Occasional articles about what's coming in the next 12-24 months in health care IT.
Friday, May 13, 2016
Patients as Data Scientists: A Study about Blood Pressure
Sensors, health and wellness apps, and data analysis tools are now maturing to the point where clinicians, researchers, and even healthcare consumers can analyze and correlate interesting measurements. As I described in last week’s post I recently used some data science techniques to analyze factors that impact my blood pressure (BP).
I am not a clinician. I’m looking for patterns in data without much information about the underlying physiology.
I’m not a statistician, either. I’m not trying to prove that any of the observed results are statistically significant.
I’m not completely comfortable with publicly sharing my health information. I have removed specific values from the charts and graphs, so that I’m not publishing my actual health data, just the general trends.
Here are some of the results.
Overall average blood pressure
I’ll start with a snapshot of my average blood pressure readings. The following graph represents the average systolic blood pressure measured in 333 readings from December 25, 2015 through April 15, 2016.
Reading the graph
The horizontal axis represents systolic blood pressure, with high values on the right and low values on the left. The vertical axis represents how frequently each measurement appears in the data. The more frequently a specific reading is observed, the higher it will peak. A low point on the curve represents a relatively uncommon reading.
In this graph, there are separate lines for readings before 9:00 a.m. (red), after 6:00 p.m. (blue), and between 9:00 a.m. - 6:00 p.m. (green). The morning measurements more commonly have lower readings. Midday readings are generally higher (further to the right) and more variable (lower peaks).
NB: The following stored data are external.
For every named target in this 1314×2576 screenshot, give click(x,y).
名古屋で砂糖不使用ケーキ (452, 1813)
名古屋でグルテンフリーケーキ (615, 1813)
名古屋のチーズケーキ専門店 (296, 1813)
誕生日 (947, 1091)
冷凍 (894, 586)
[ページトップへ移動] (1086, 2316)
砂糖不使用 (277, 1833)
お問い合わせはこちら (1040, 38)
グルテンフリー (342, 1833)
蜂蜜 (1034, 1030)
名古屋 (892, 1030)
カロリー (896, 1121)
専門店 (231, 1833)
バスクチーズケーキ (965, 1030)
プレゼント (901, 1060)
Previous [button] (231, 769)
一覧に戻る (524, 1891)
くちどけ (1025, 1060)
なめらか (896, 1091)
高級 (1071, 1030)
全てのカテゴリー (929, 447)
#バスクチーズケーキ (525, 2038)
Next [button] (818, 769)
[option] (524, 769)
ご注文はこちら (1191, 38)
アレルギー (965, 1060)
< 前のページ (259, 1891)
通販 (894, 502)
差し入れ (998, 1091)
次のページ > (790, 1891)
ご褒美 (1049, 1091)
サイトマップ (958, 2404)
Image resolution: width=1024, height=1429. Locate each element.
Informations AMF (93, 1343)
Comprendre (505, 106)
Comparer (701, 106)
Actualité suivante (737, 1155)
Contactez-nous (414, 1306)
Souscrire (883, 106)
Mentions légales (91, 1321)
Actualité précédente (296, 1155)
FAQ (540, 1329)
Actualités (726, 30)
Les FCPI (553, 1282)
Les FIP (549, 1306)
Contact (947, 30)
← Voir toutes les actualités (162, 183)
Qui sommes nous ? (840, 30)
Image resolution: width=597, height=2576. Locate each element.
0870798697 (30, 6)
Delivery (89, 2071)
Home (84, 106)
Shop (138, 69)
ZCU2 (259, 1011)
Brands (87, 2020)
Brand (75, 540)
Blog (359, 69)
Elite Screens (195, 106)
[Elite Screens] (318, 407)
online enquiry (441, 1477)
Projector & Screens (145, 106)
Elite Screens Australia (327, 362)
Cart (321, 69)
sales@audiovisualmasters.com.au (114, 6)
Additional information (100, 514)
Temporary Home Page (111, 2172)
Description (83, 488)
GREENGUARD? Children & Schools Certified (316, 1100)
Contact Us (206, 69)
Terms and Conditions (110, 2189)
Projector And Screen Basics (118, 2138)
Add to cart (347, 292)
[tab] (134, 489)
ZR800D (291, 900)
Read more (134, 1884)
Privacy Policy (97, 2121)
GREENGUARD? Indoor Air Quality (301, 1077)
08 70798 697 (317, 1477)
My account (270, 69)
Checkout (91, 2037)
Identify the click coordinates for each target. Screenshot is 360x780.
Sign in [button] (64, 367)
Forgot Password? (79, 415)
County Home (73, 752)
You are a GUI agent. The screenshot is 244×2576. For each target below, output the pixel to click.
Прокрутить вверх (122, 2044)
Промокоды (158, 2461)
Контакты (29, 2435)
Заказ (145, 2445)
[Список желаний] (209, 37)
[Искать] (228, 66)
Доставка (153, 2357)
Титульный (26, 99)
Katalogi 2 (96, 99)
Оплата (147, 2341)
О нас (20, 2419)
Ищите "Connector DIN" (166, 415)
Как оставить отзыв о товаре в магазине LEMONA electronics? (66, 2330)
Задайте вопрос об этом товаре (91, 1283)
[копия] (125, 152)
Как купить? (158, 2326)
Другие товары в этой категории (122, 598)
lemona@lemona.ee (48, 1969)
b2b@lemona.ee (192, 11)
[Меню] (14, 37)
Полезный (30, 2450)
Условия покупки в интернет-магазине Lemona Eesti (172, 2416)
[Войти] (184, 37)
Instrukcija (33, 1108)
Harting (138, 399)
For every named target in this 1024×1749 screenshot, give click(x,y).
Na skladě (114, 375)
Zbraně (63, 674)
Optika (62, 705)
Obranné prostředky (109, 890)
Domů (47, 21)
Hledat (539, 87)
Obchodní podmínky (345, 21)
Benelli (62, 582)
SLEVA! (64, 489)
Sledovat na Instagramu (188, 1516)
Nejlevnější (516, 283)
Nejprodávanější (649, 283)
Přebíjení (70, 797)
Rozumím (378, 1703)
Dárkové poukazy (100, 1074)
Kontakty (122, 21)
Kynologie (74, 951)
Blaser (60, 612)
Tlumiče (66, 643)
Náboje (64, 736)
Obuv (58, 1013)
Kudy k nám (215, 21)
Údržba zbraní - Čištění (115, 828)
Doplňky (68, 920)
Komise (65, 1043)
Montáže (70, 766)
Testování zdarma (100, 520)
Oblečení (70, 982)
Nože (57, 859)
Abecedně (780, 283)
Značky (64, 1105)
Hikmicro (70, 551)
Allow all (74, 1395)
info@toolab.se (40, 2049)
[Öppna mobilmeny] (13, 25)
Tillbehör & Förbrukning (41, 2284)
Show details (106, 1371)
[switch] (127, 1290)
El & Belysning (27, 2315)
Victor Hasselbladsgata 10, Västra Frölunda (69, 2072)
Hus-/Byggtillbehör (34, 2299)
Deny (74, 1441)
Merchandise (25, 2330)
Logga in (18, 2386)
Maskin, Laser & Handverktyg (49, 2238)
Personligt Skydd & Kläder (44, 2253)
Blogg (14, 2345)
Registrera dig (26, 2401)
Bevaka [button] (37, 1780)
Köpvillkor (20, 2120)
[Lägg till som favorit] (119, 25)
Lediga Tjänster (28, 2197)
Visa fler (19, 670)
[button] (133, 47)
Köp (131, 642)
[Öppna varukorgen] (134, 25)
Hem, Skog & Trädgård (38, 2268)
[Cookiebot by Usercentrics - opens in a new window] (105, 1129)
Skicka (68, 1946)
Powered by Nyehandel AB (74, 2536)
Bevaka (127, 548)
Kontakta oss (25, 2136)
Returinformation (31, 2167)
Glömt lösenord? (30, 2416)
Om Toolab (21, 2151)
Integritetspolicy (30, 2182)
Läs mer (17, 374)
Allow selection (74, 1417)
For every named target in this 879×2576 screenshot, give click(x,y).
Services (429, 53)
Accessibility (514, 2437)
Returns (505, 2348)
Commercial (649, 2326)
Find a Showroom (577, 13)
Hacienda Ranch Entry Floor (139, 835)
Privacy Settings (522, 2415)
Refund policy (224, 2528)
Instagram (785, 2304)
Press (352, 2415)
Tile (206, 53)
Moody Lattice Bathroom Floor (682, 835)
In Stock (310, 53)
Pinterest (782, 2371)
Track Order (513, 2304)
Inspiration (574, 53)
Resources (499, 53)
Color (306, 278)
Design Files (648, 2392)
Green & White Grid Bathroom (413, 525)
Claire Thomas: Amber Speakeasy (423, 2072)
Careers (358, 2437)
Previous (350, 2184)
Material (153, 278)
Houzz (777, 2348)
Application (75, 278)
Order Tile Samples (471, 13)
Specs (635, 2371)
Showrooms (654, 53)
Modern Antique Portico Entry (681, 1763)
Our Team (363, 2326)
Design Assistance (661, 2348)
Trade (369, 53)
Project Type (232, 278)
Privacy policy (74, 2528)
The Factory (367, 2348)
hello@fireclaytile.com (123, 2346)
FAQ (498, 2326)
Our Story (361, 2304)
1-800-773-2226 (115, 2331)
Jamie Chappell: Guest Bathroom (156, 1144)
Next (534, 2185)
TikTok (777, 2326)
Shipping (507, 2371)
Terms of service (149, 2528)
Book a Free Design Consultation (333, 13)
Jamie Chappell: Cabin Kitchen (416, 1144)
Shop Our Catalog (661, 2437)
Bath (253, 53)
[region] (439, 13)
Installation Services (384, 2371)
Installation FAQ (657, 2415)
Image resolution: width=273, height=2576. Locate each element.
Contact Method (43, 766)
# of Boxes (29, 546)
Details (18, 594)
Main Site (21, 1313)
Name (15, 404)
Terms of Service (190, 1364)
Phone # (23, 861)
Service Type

Evening readings are, on average, lower than midday but not as low as the morning.
The Withings blood pressure cuff records systolic, diastolic and heart rate data. I’m simplifying it by showing just one reading.
The BP cuff captures the date and time of each reading. By converting that into a day of the week in Excel (and cross-referencing my calendar), I can tell which days were workdays and which were weekends, holidays or vacation days. It’s no big surprise that being at work shifts my blood pressure slightly higher (3.5 points on average).
The benefits of cardiovascular exercise are apparent from a comparison of days that included running at least 5 km: 4.5 points lower on average.
Compared to cardio, it appears that resistance training offered no particular benefit. Days that included weight lifting had a mean and median BP reading that was nearly identical to days without.
The stress of traveling seems to increase BP by a couple of points.
Cardio: -4.5 BP systolic points vs. not running
Beet juice: -2 points vs. non beet juice days
Resistance training: no effect
Workday: +3.5 BP points vs. non-workday
Travel: +4.5 BP points vs. not traveling
These findings are consistent with expectations, but the observed effects are quite small and might be smaller than the margin of error. Even so, as a patient I find it interesting to see these correlations, and it reinforces the need for exercise. From my doctor’s point of view, the daily BP readings provide more value from the analysis, because they show a more complete picture than the measurements he takes in his office once a year.
Another result of this exercise is that I was able to demonstrate it’s possible to collect, combine and analyze data using low-cost equipment and tools. In the next installment, I will dive into the details of how I carried out the analysis and discuss the tools and techniques I used. I’ll demonstrate how it’s now possible to conduct this type of study without a science lab.
There is still a long way to go to make this a simple, automatic process.